__TASK PROMPT__:
Using the material below, return exactly the lines between the one holding "Prince Harry's 'time" and the one holding "Sienna Miller (547, 739)", inclusive, and no others.

__MATERIAL SHOWN__:
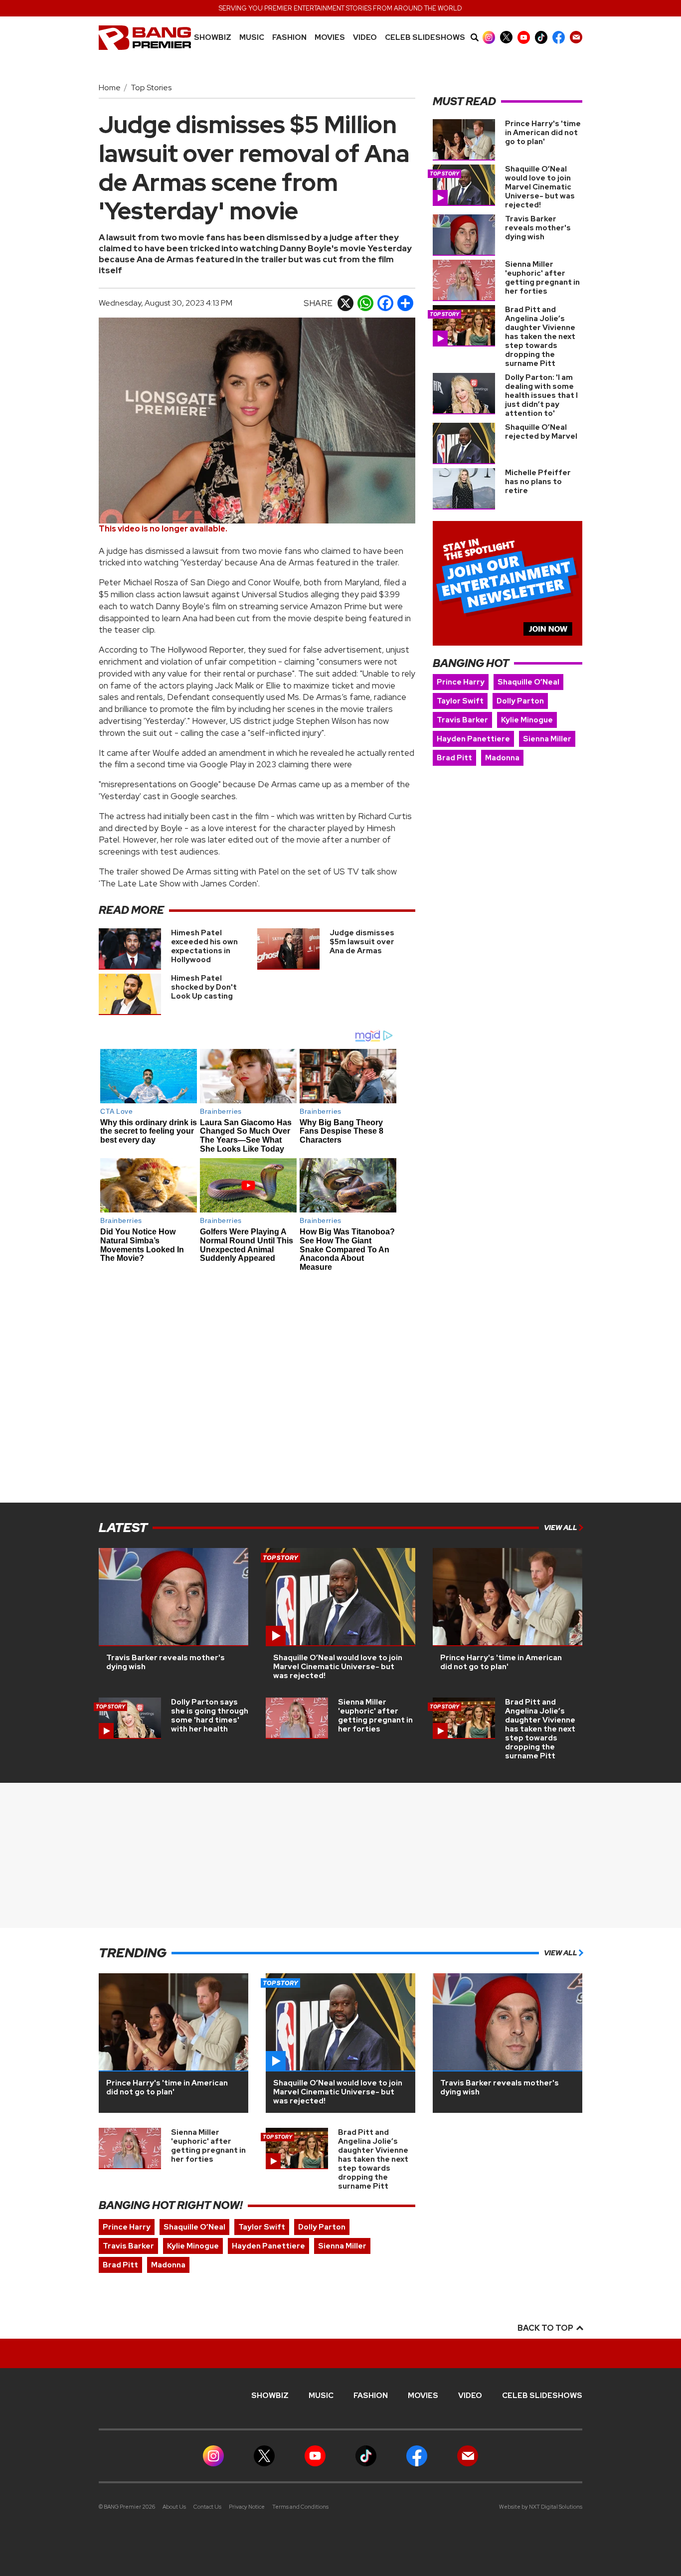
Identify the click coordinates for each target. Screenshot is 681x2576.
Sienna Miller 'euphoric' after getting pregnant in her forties (542, 277)
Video (365, 37)
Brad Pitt (454, 758)
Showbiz (212, 37)
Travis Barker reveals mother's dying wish (538, 228)
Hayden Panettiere (473, 739)
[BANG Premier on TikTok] (541, 37)
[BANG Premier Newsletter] (576, 37)
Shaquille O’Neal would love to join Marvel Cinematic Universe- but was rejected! (540, 187)
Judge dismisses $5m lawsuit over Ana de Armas (362, 942)
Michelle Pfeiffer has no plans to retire (538, 482)
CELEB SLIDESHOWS (425, 37)
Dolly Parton (520, 701)
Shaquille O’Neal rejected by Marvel (541, 431)
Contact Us (207, 2506)
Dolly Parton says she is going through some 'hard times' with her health (209, 1715)
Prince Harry (461, 682)
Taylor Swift (460, 701)
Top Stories (151, 87)
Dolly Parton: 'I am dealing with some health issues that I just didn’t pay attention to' (541, 395)
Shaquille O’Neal (528, 682)
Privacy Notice (247, 2506)
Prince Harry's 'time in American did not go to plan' (543, 133)
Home (110, 87)
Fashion (289, 37)
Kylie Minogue (527, 720)
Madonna (502, 758)
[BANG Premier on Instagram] (489, 37)
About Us (174, 2506)
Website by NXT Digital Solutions (540, 2506)
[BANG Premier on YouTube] (523, 37)
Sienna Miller (547, 739)
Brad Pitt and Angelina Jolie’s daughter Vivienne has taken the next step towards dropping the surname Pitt (540, 336)
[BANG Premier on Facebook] (558, 37)
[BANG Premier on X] (506, 37)
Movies (330, 37)
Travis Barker (462, 720)
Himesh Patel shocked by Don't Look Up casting (204, 987)
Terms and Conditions (300, 2506)
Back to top (546, 2328)
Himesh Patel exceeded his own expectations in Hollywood (204, 946)
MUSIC (251, 37)
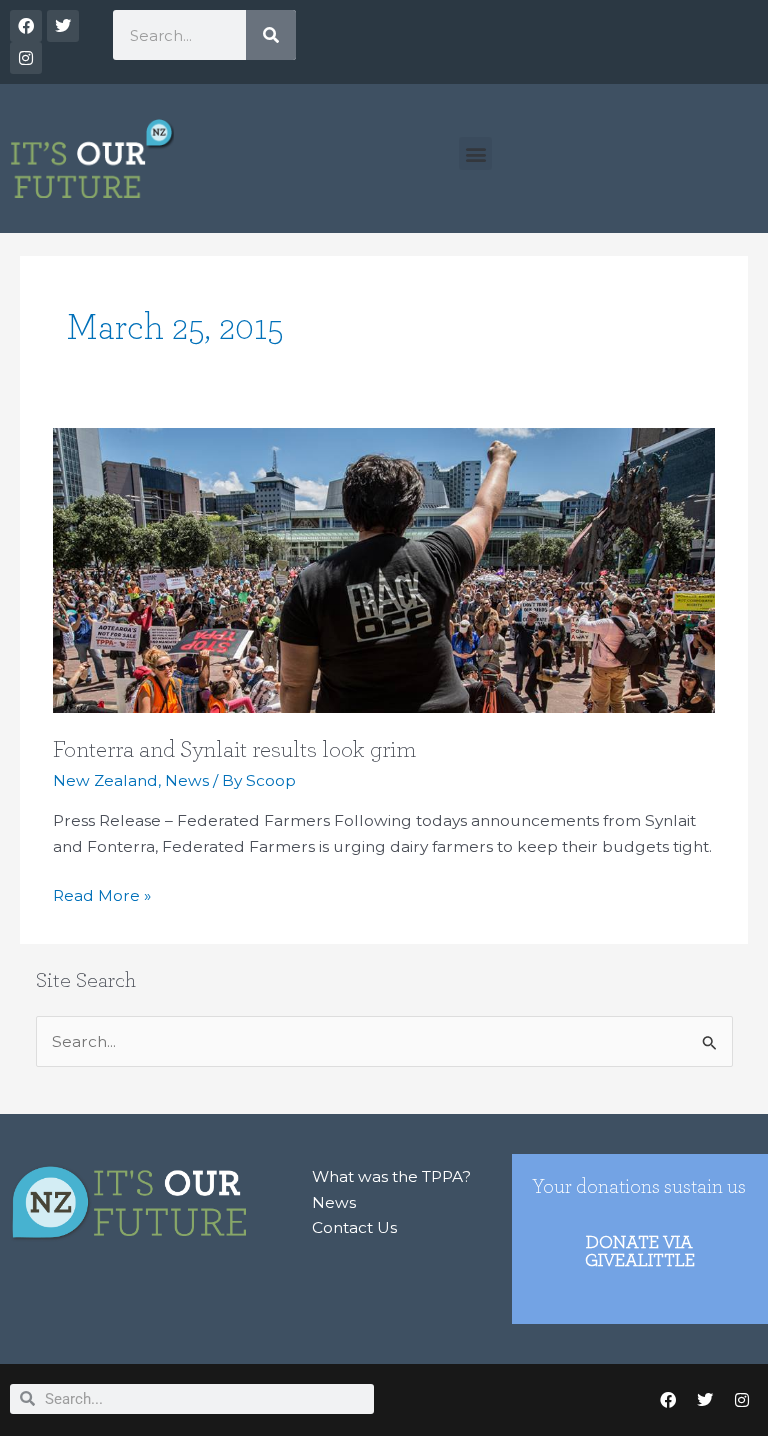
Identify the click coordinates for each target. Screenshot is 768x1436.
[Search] (271, 35)
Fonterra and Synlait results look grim (234, 750)
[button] (475, 153)
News (187, 780)
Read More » (102, 894)
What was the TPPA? (391, 1176)
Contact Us (354, 1227)
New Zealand (105, 780)
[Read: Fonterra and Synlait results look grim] (384, 568)
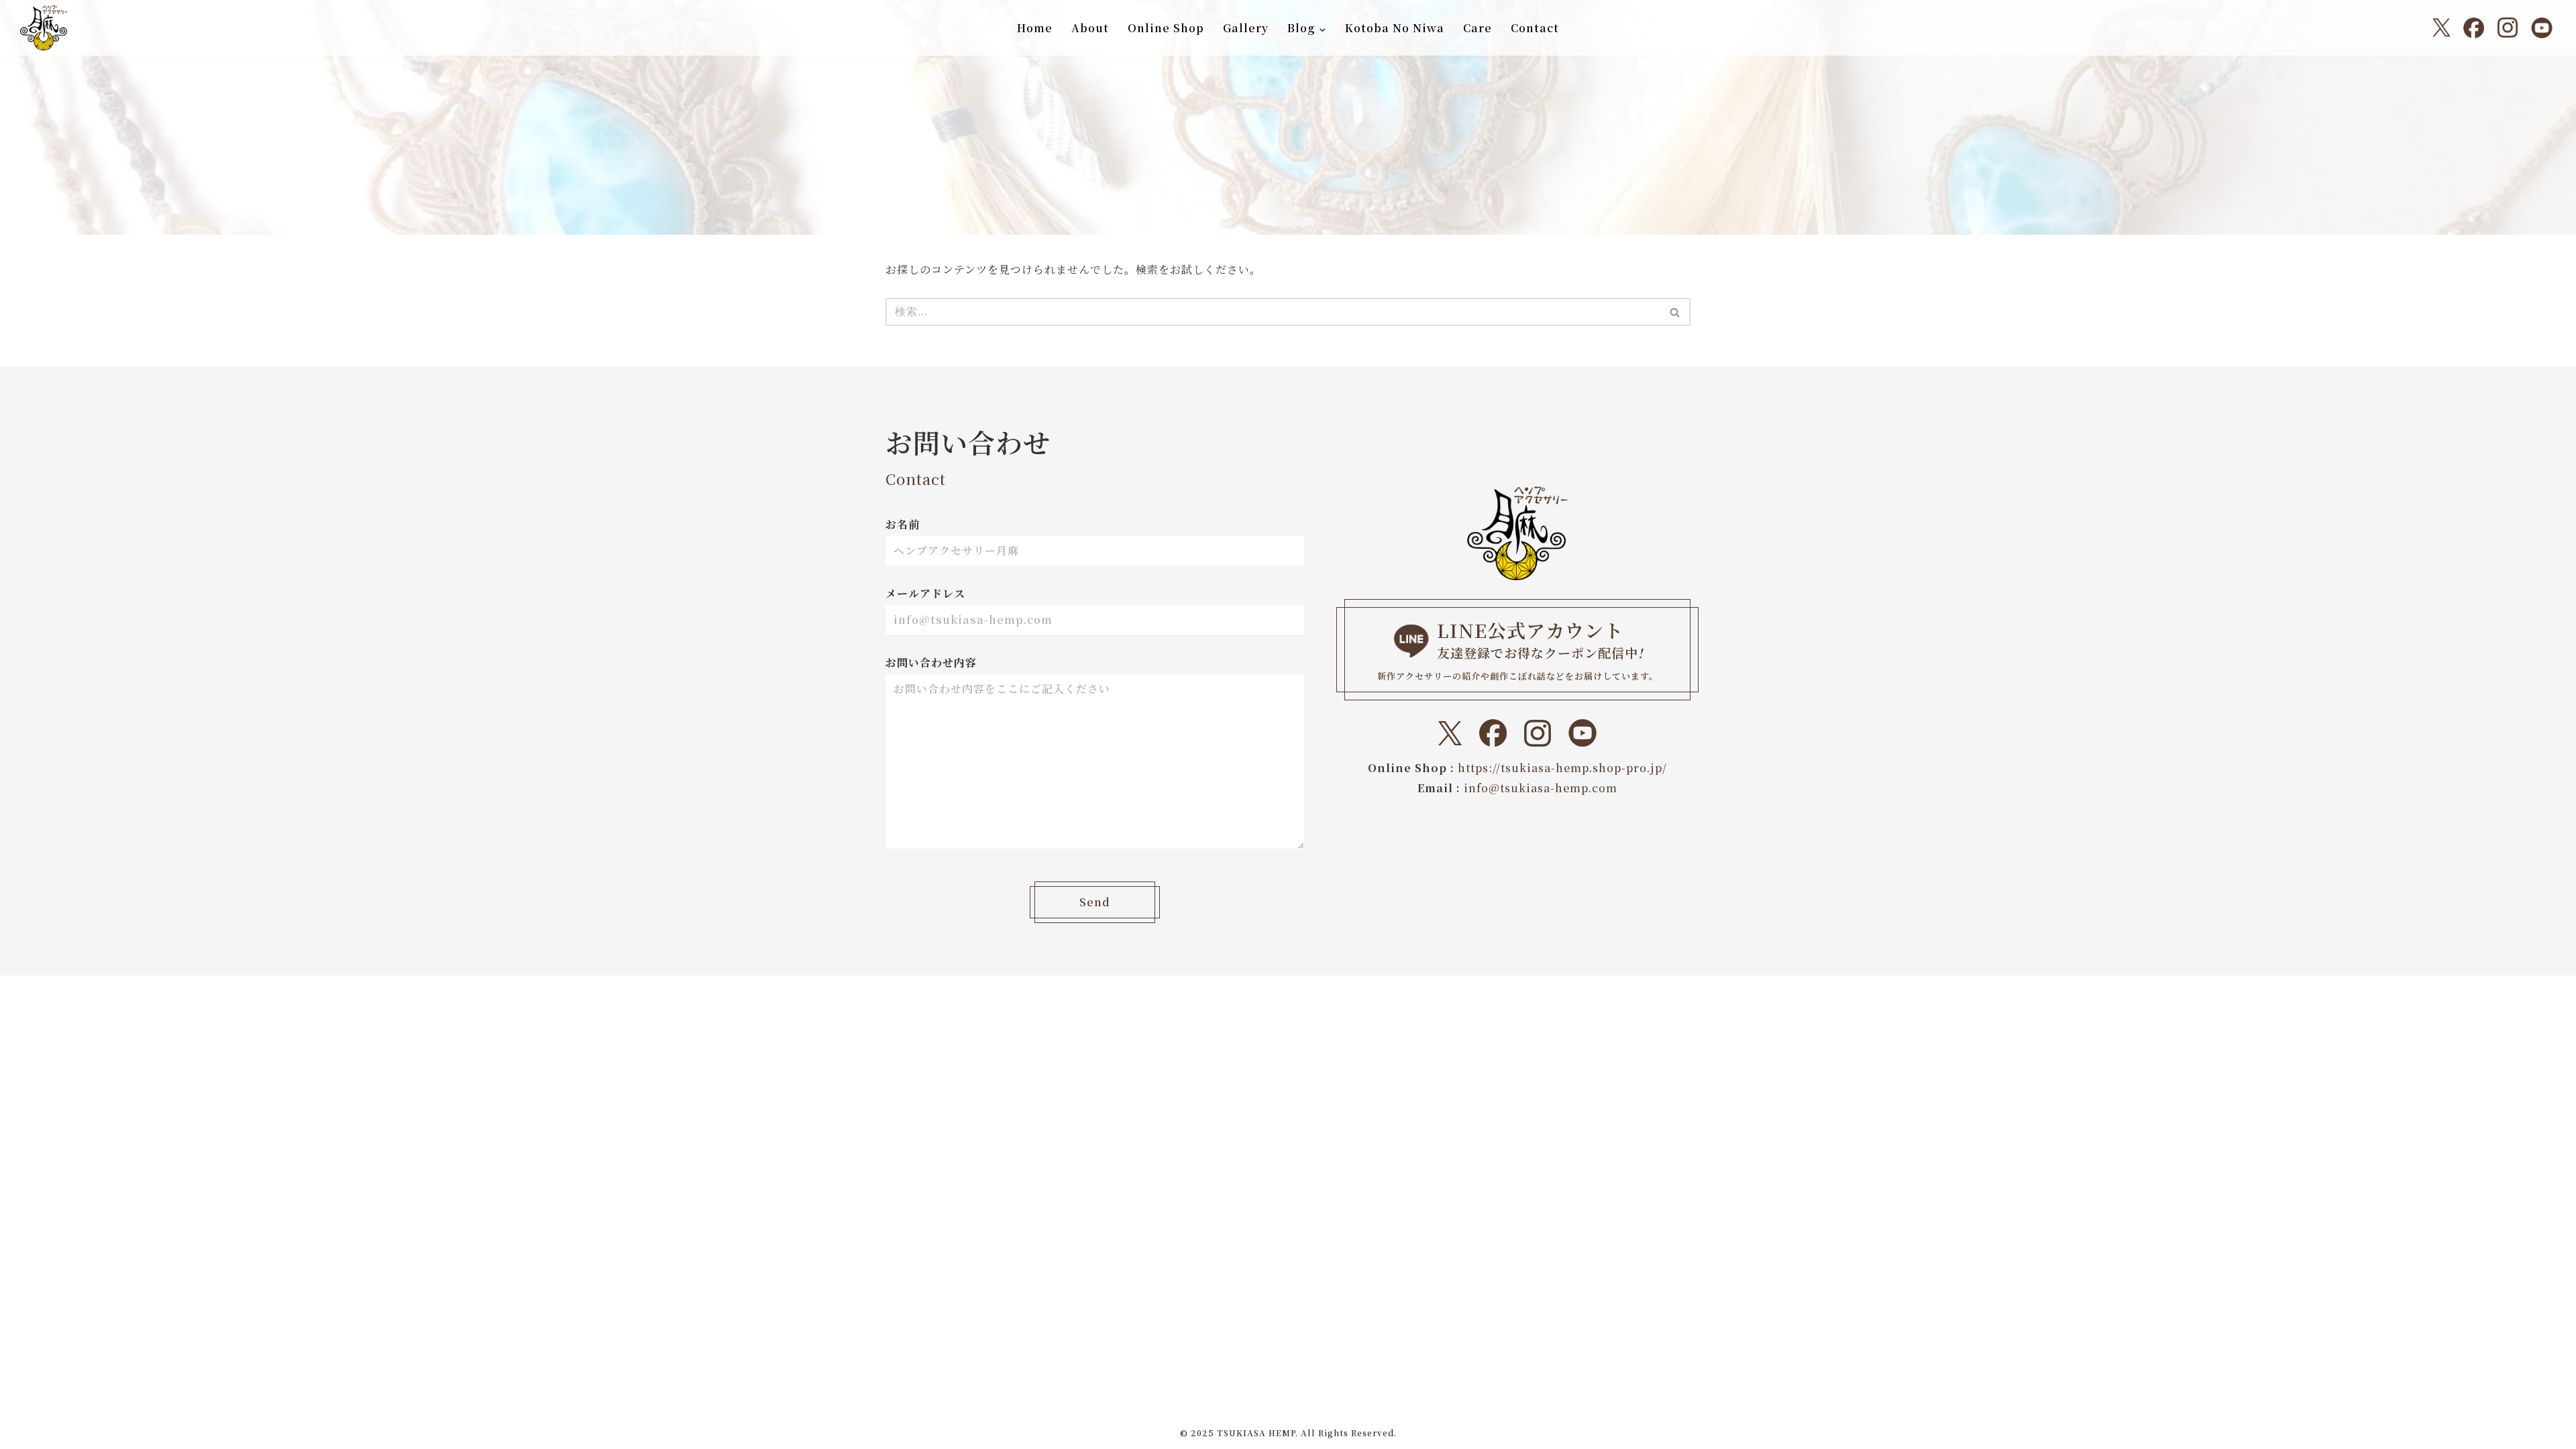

__EXERCISE SOLUTION__:
Prince Harry's 'time in American did not go to plan' (543, 133)
Home (110, 87)
Fashion (289, 37)
Kylie Minogue (527, 720)
Madonna (502, 758)
[BANG Premier on Instagram] (489, 37)
About Us (174, 2506)
Website by NXT Digital Solutions (540, 2506)
[BANG Premier on YouTube] (523, 37)
Sienna Miller (547, 739)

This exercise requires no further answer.